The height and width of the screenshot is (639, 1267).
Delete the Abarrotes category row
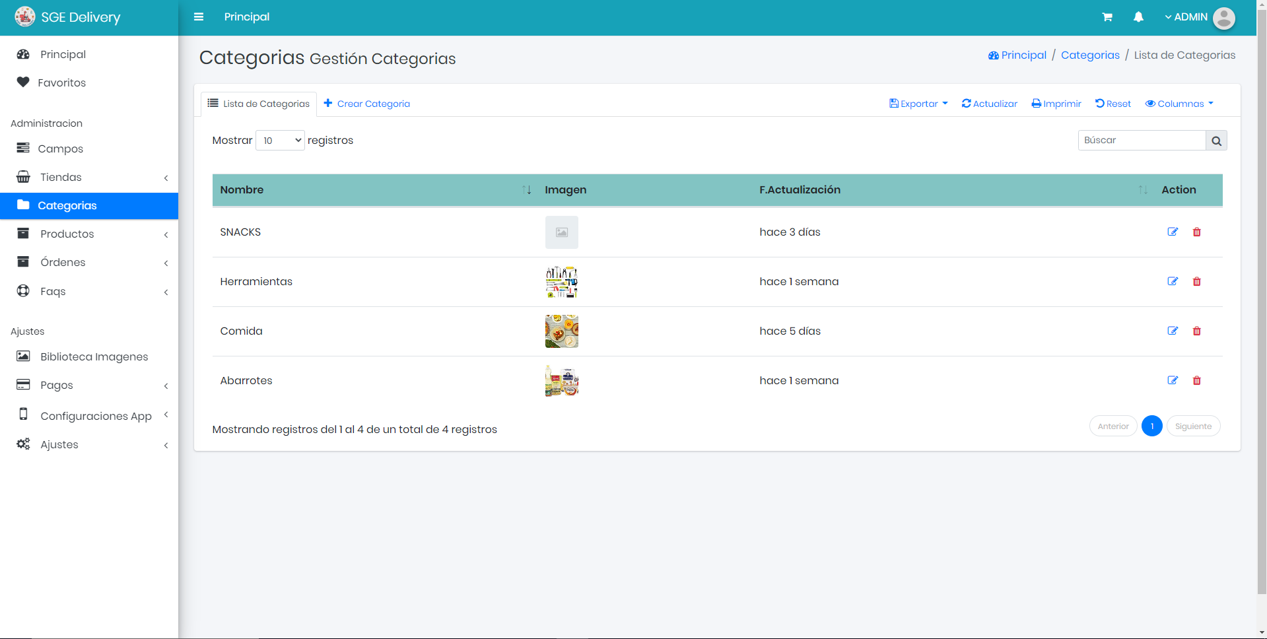[1196, 380]
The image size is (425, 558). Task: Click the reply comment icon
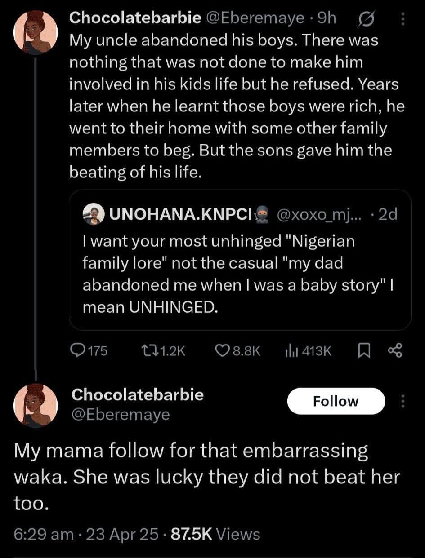click(79, 351)
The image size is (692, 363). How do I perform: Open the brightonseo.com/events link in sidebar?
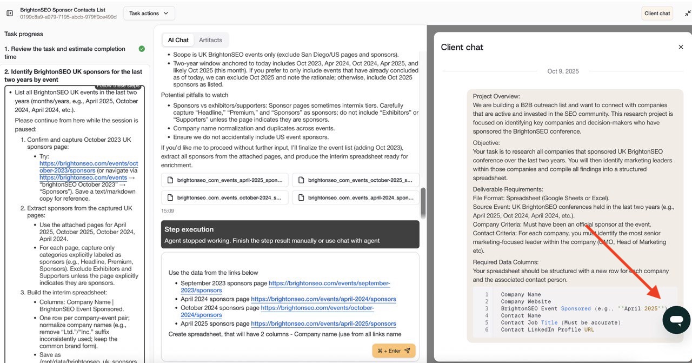(83, 177)
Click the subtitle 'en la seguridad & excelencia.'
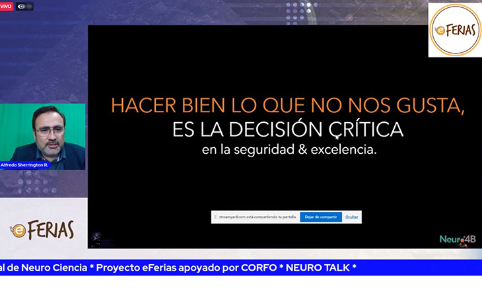482x301 pixels. [x=289, y=150]
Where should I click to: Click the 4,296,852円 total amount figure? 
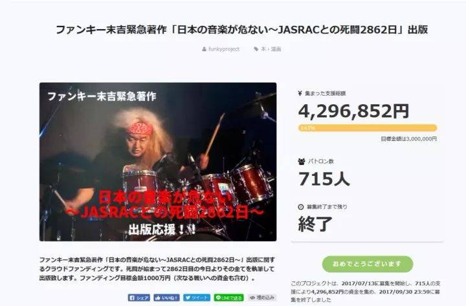[353, 111]
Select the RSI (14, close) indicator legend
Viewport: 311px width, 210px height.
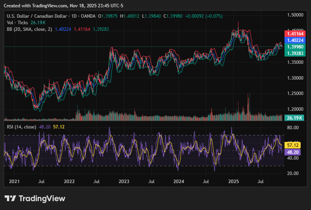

+===+

Work to complete: Please retype the records above exactly, leaving every image out.

Final answer:
The height and width of the screenshot is (639, 1267).
Delete the Abarrotes category row
[1196, 380]
The image size is (425, 558). Task: Click the reply comment icon
click(79, 351)
The image size is (692, 363). How do I perform: Open the brightonseo.com/events link in sidebar?
(83, 177)
Click the subtitle 'en la seguridad & excelencia.'
482x301 pixels. [x=289, y=150]
Where should I click to: Click the 4,296,852円 total amount figure? 
[353, 111]
Select the RSI (14, close) indicator legend
Viewport: 311px width, 210px height.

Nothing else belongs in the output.